We demonstrate that MEMD can identify physical quasiperiodic modes of variability within the climate system by analysing the tropical Pacific SST variability. We have identified a clear quasiperiodic behaviour on a timescale of about 2–3 years (16–53 months) in the tropical Pacific. This timescale falls within the typical timescale range of ENSO, i.e. 2–8 years, and the dynamics of this quasiperiodic variability is consistent with ENSO dynamics. While ENSO quasiperiodic variability is well known, an identification (via MEMD) of a frequency range linked to the two dominant quasiperiodic modes of variability (i.e. 16–53 months) has still led to a few interesting results.
By analysing composites (e.g.

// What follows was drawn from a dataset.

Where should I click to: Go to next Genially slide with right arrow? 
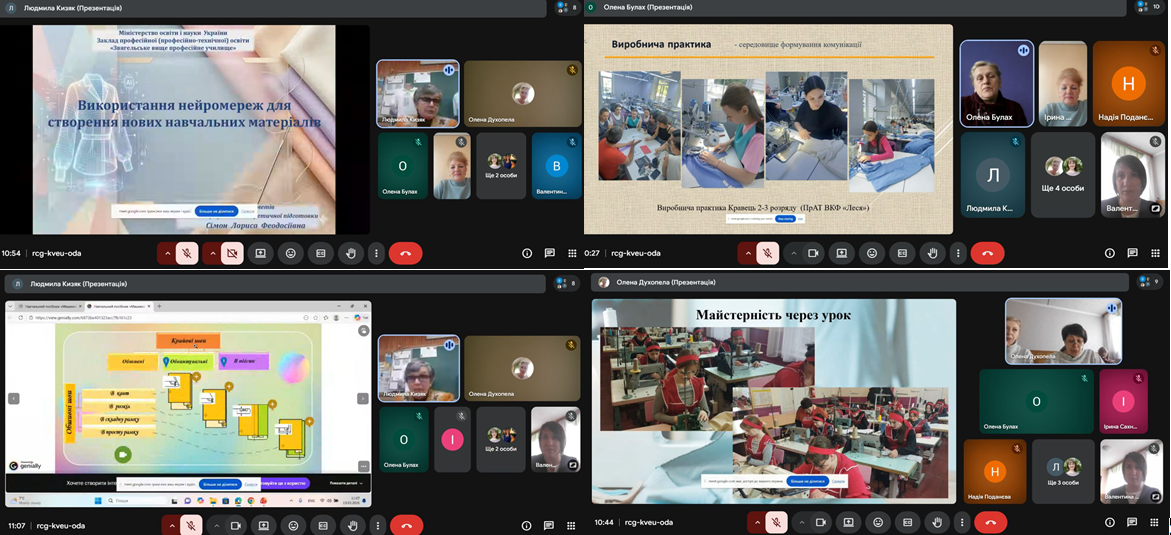[362, 398]
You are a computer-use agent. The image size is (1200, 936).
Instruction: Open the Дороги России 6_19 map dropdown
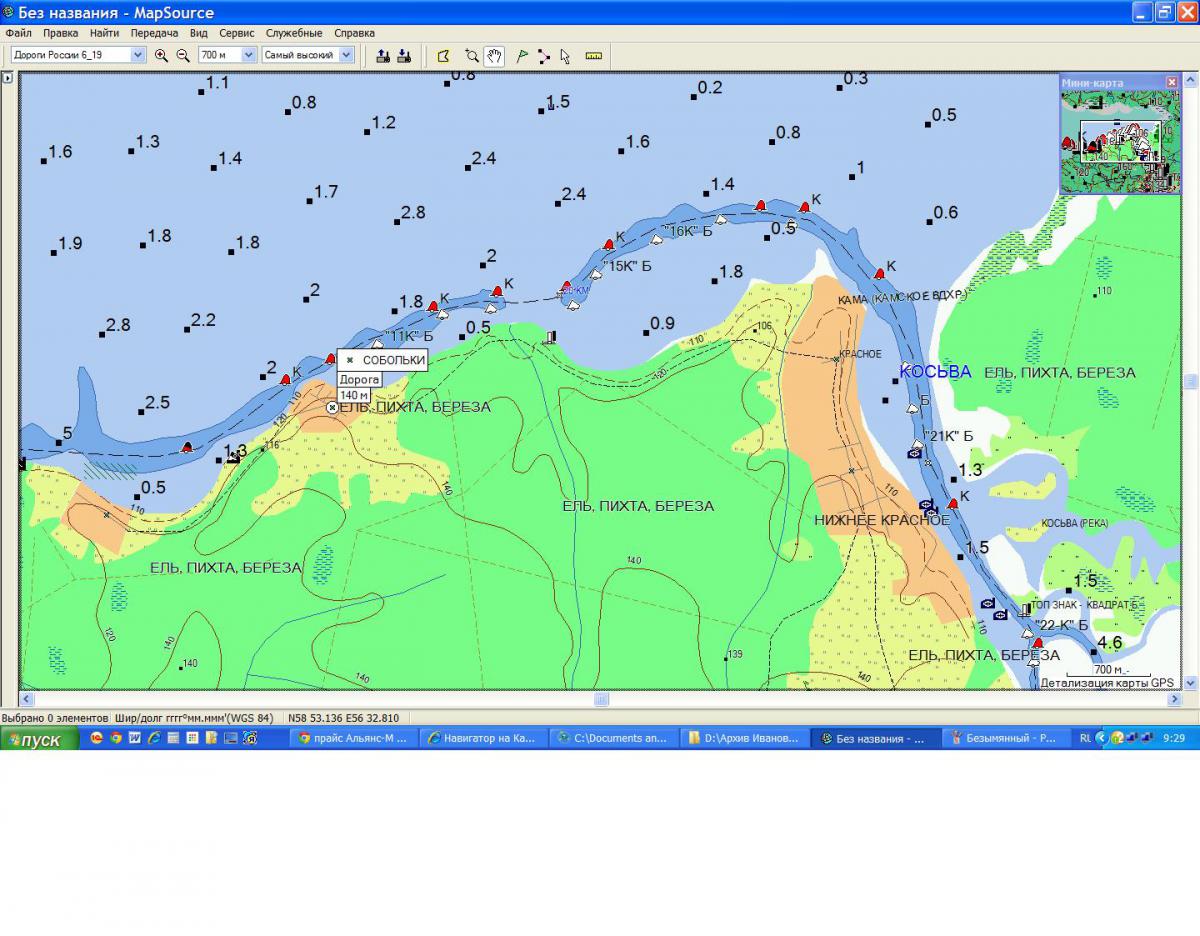pyautogui.click(x=138, y=55)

Figs. 5, 6) of the thermocline depth, wind stress, and SST, we have shown that the ∼ 2–3year (eastern Pacific) ENSO variability is generally consistent with the recharge–discharge conceptual oscillator model of ENSO (e.g. Jin, 1997a; Burgers et al., 2005). This oscillator describes an interplay between the Pacific mean thermocline depth and eastern Pacific SST (Niño3), which are related to recharge and discharge of ocean heat content on a timescale of about 3 years. However, the unified model (Wang, 2001) may need to be revised (see also Graham et al., 2015) as most of the variables relevant for the unified oscillator model covary. In particular, the western Pacific offequatorial thermocline depth (Niño6), central Pacific wind stress (Niño4), and eastern Pacific SST (Niño3) exhibit the same phase relation and thus describe the same dynamics. As also the western Pacific wind stress (Niño5; relevant for the unified oscillator) and Pacific mean thermocline depth covary, there seems to be a close relationship between the recharge–discharge and unified oscillator models, but it may be different than previously thought.
On shorter and longer timescales (12–19 months and 42–135 months; Fig. 8) the relationships between variables are different; in particular, the western Pacific wind stress (Niño5) on these timescales covaries with the eastern Pacific SST (Niño3). This suggests that the role of the western Pacific atmosphere–ocean processes (via wind stress) in tropical Pacific variability (and ENSO) can be very different on different timescales, whereas other variables (and in other regions) largely keep their relationships across timescales. This means that the recharge–discharge oscillator model operates on all timescales considered (12–135 months), even if it has a characteristic timescale. However, the relations underlying the unified oscillator model exhibit different behaviour on different timescales, the implications of which should be explored further in the future.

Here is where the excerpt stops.